As well as doing this, we are finalising a visit from the ‘Tajiks’ – this is work that I am undertaking with Ralph Harbach, a leading mosquito systematist. We have been contracted to help the Tajikistan research institutes with their mosquito eradication program alongside Nigel Hill from the London School of Hygiene and Tropical Medicine. We have already been over there to look at the field sites and see their facilities and their local museum and now we are organising a training trip for them here. It is a lot of work and that is before they have even turned up. We have them for three weeks and it is at the same time that the new Darwin Centre will be launching.

And I have some Brazilian researchers turning up then too….

We also have our synoptic collection to organise (we being Entomology but more specifically I mean Diptera).
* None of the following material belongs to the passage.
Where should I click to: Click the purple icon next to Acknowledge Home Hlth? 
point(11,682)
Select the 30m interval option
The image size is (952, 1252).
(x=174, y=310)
We are organising labels, trays and drawers but as of today there are not enough trays and drawers!! This is a usual problem as we are always needing these due to incoming material and the need to properly house our specimens.

I am already planning a holiday for after this period... some where very remote with some nice wine


Erica McAlister

Member since: Sep 3, 2009

I'm Erica McAlister, Curator of Diptera in the Entomology Department. My role involves working in the collection (I have about 30000 species to look after and over a million specimens), sometimes in the lab, and thankfully sometimes in the field.